SET PROBLEM:
Quote verbatim every line below, from the first one down to the line containing "coord(88,510)", including both of these lines. Omit the pictures.
========================================
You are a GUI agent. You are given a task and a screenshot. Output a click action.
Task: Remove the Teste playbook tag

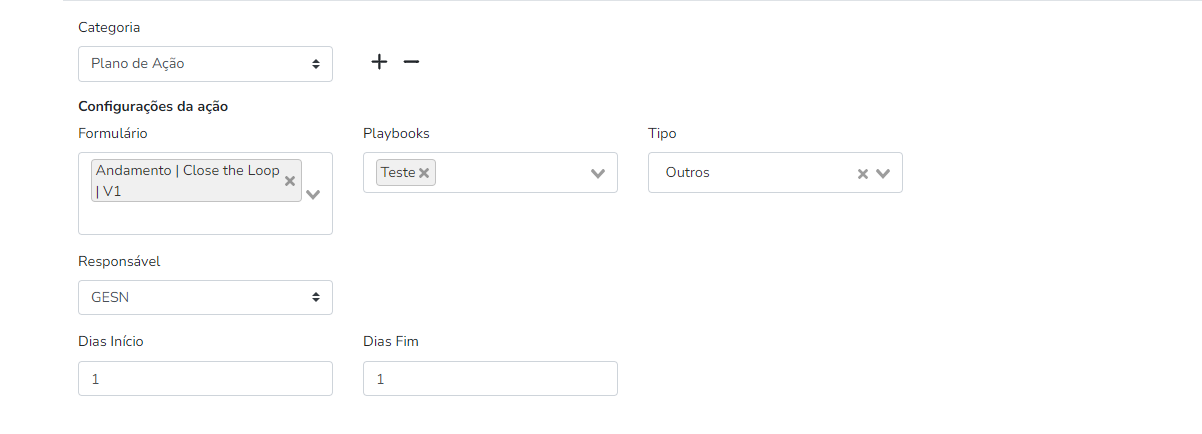point(424,173)
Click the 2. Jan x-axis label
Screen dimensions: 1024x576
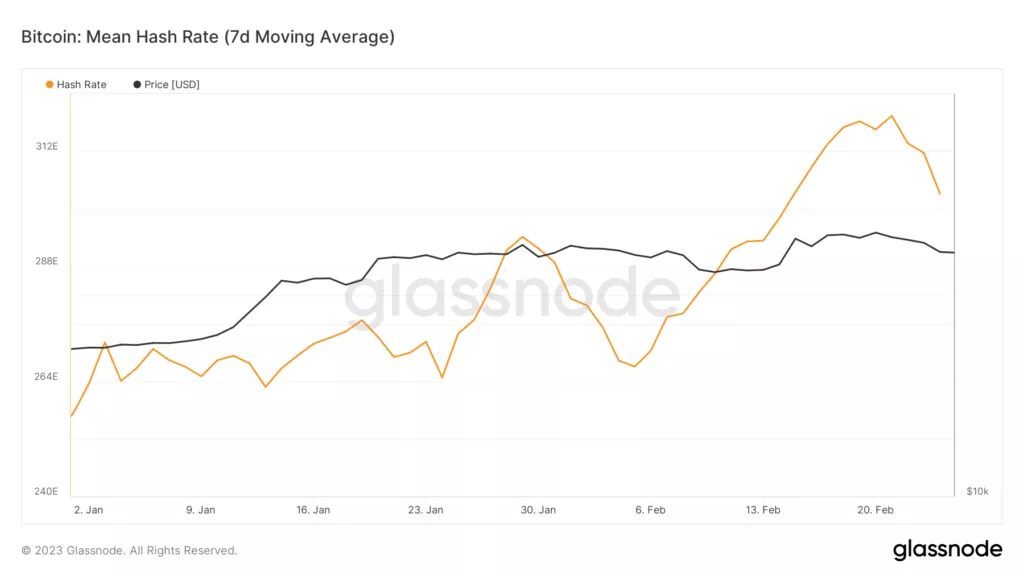coord(88,510)
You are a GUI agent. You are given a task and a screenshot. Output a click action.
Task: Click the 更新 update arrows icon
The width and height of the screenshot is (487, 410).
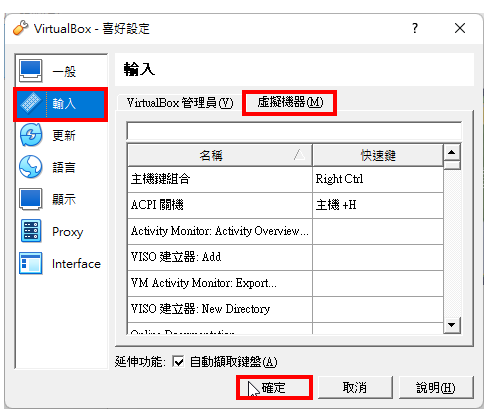(30, 135)
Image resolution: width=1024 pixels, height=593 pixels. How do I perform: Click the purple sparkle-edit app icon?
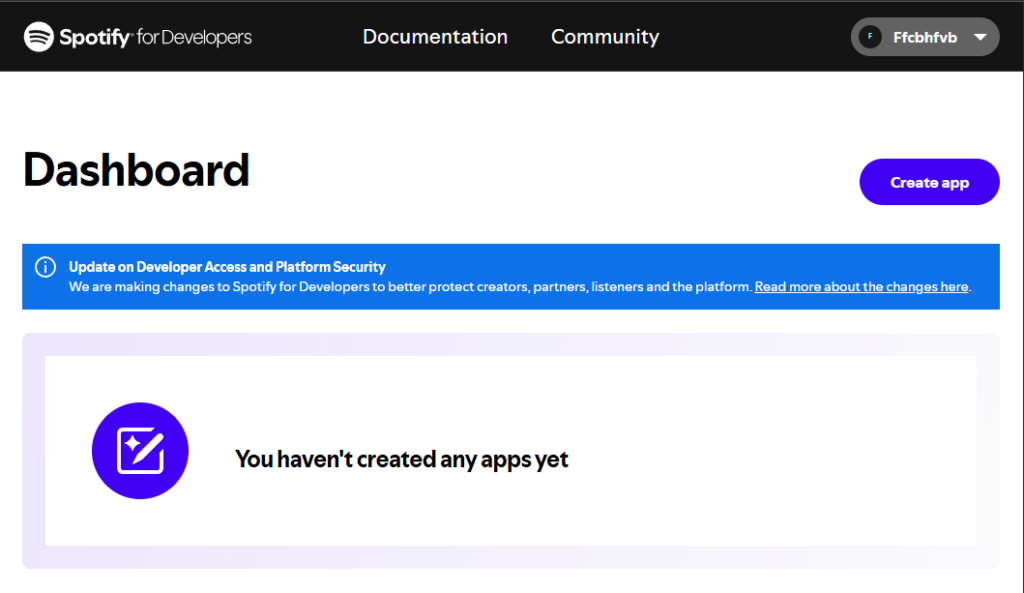click(x=140, y=451)
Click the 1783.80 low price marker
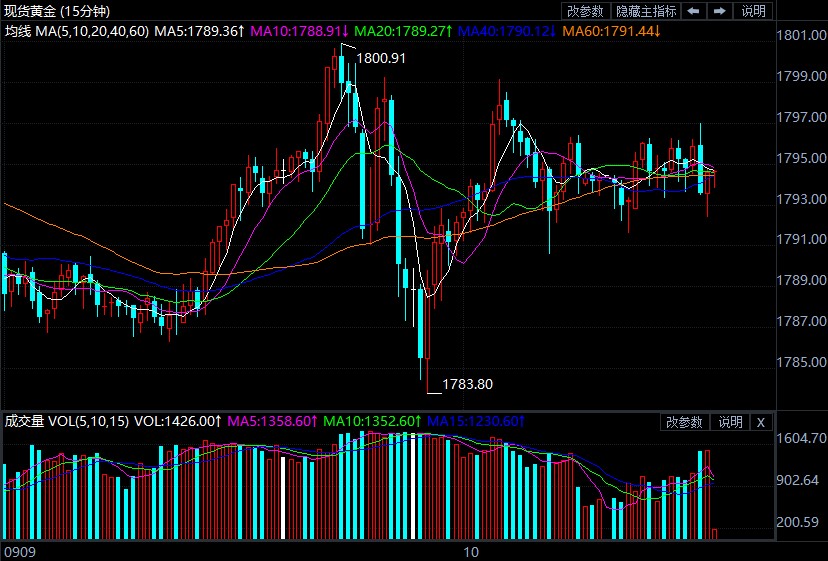This screenshot has height=561, width=828. click(x=467, y=383)
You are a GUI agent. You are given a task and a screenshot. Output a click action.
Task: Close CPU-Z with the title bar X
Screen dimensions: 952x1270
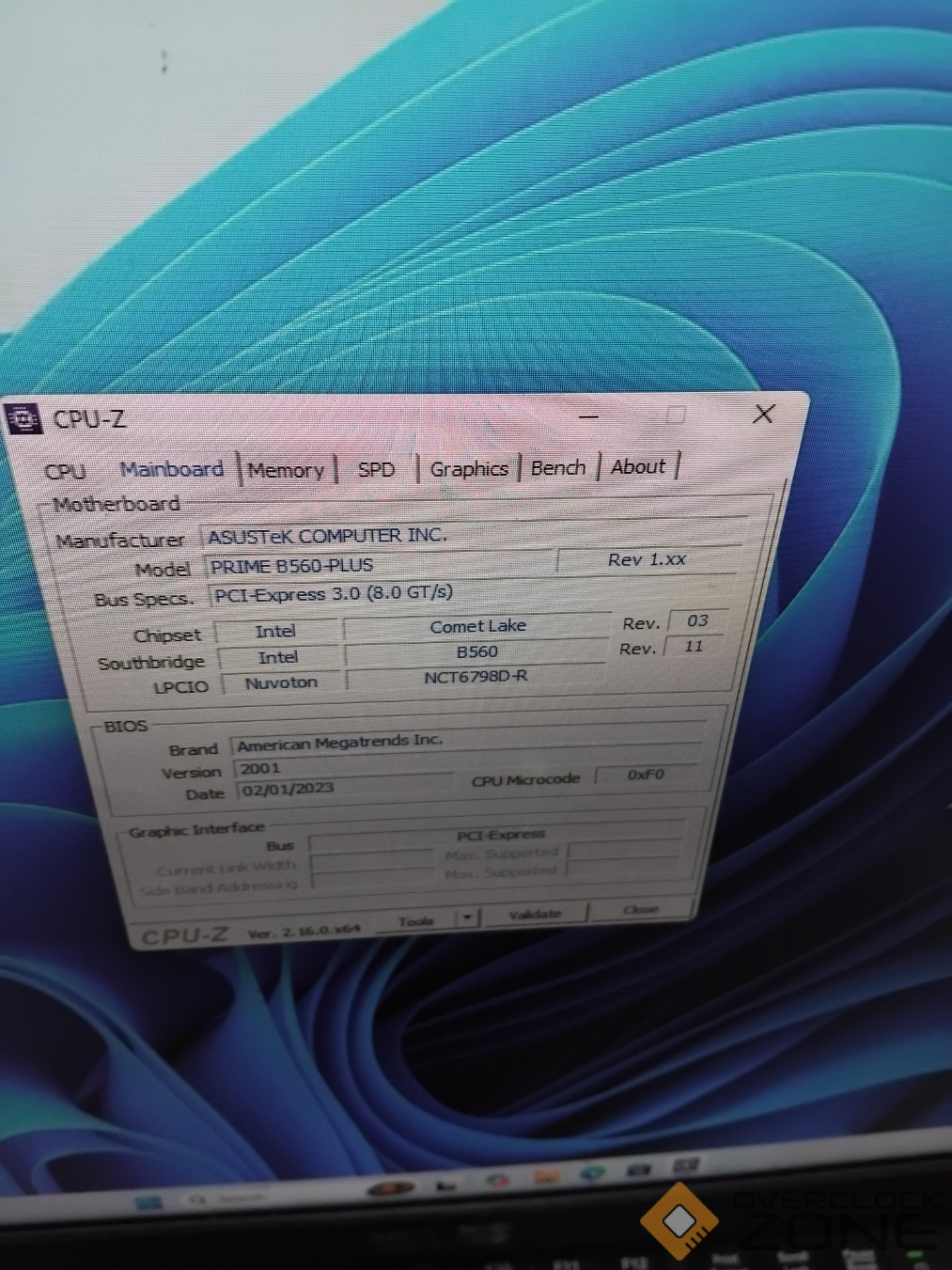click(x=763, y=414)
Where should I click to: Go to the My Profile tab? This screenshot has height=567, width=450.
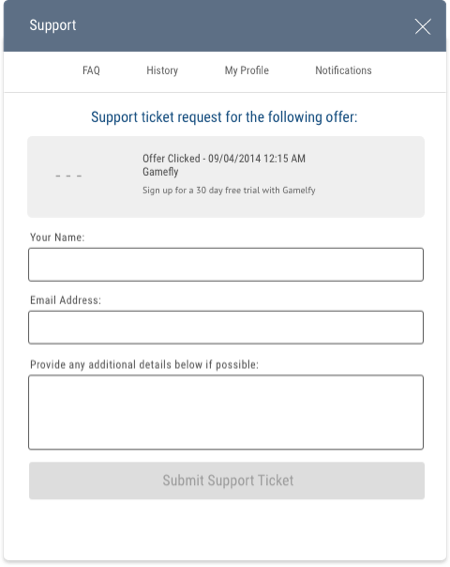247,70
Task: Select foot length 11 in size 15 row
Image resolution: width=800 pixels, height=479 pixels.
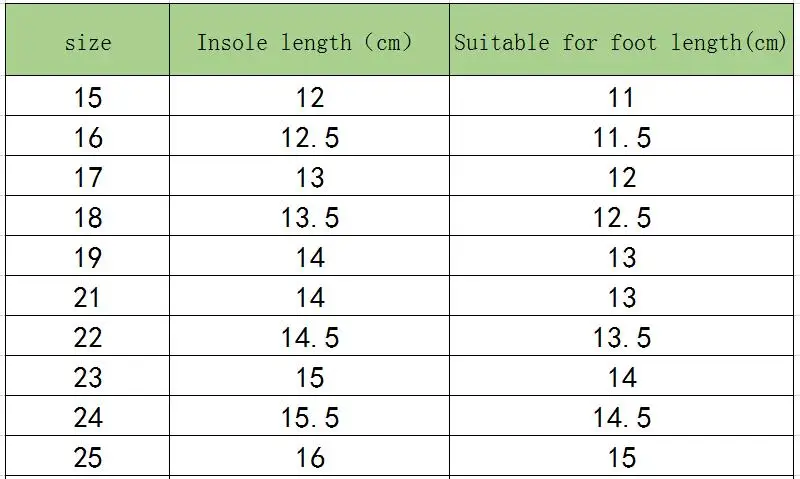Action: coord(621,98)
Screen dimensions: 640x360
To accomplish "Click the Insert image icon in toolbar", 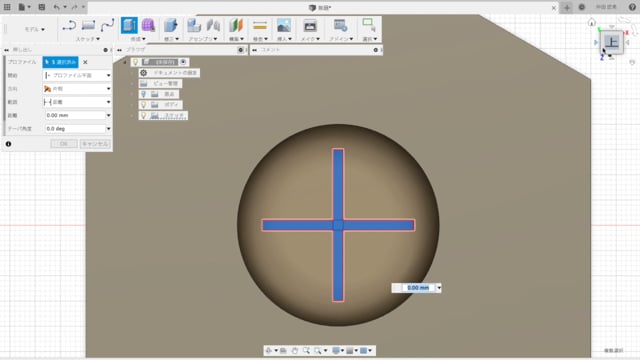I will click(x=284, y=25).
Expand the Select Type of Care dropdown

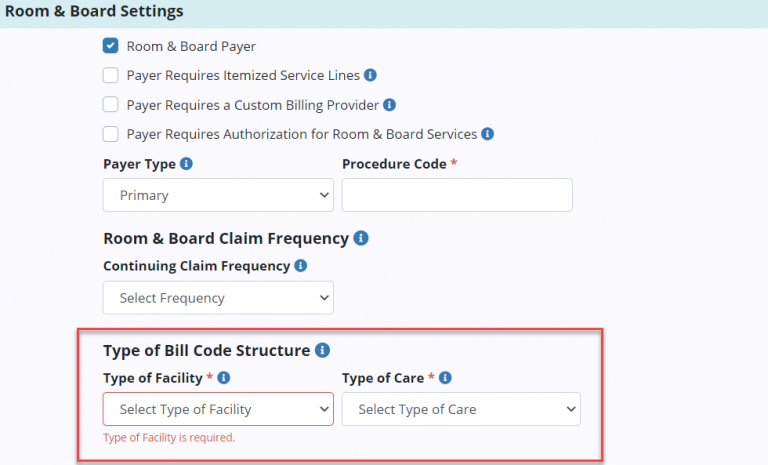[460, 409]
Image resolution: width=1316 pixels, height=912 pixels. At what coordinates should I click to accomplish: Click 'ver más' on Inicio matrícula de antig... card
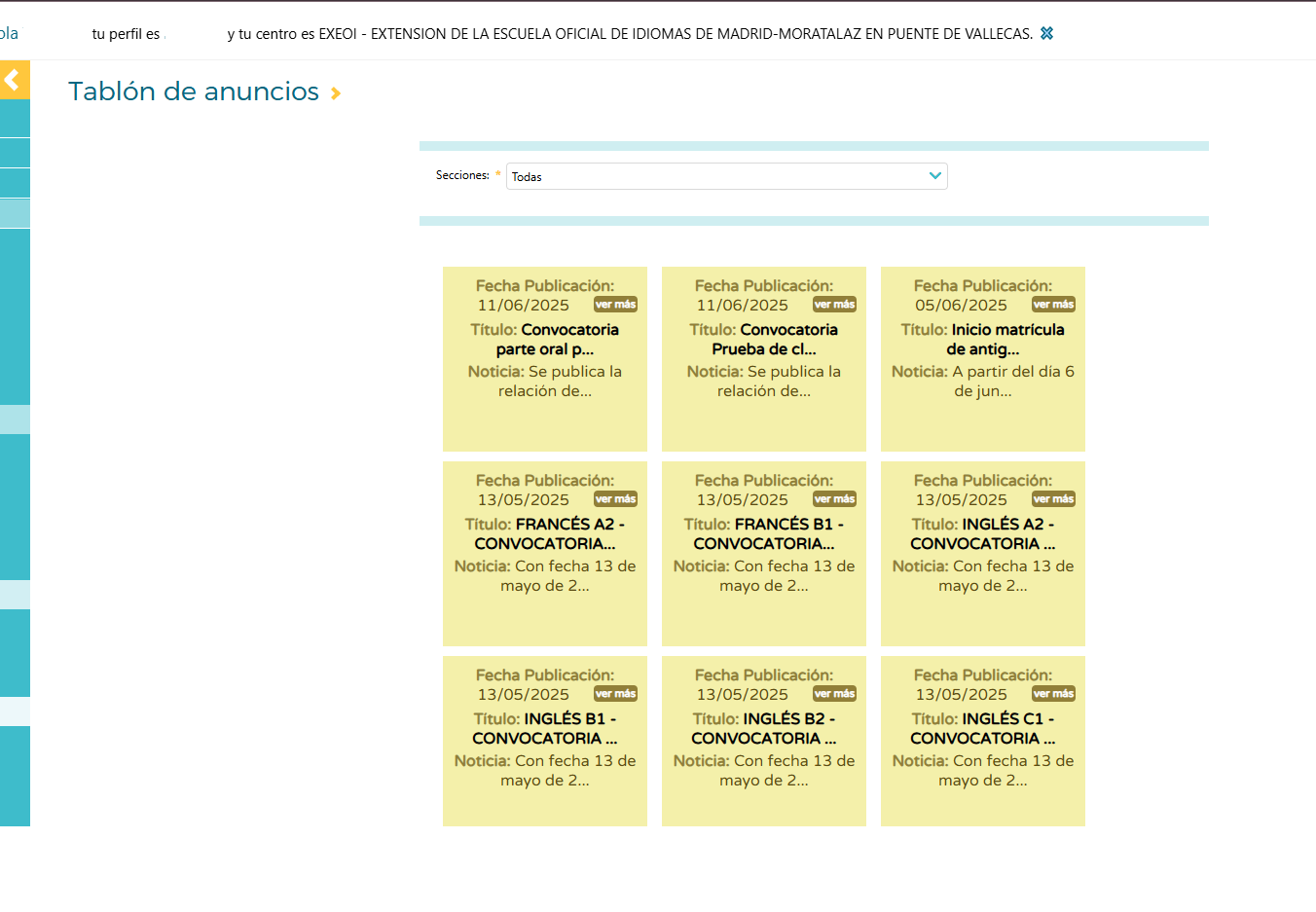pyautogui.click(x=1054, y=305)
========================================
FINISHED EXERCISE:
You are a GUI agent. You are given a task and a screenshot. Output a click action.
Task: Remove the Teste playbook tag

point(424,173)
Click the 2. Jan x-axis label
Screen dimensions: 1024x576
coord(88,510)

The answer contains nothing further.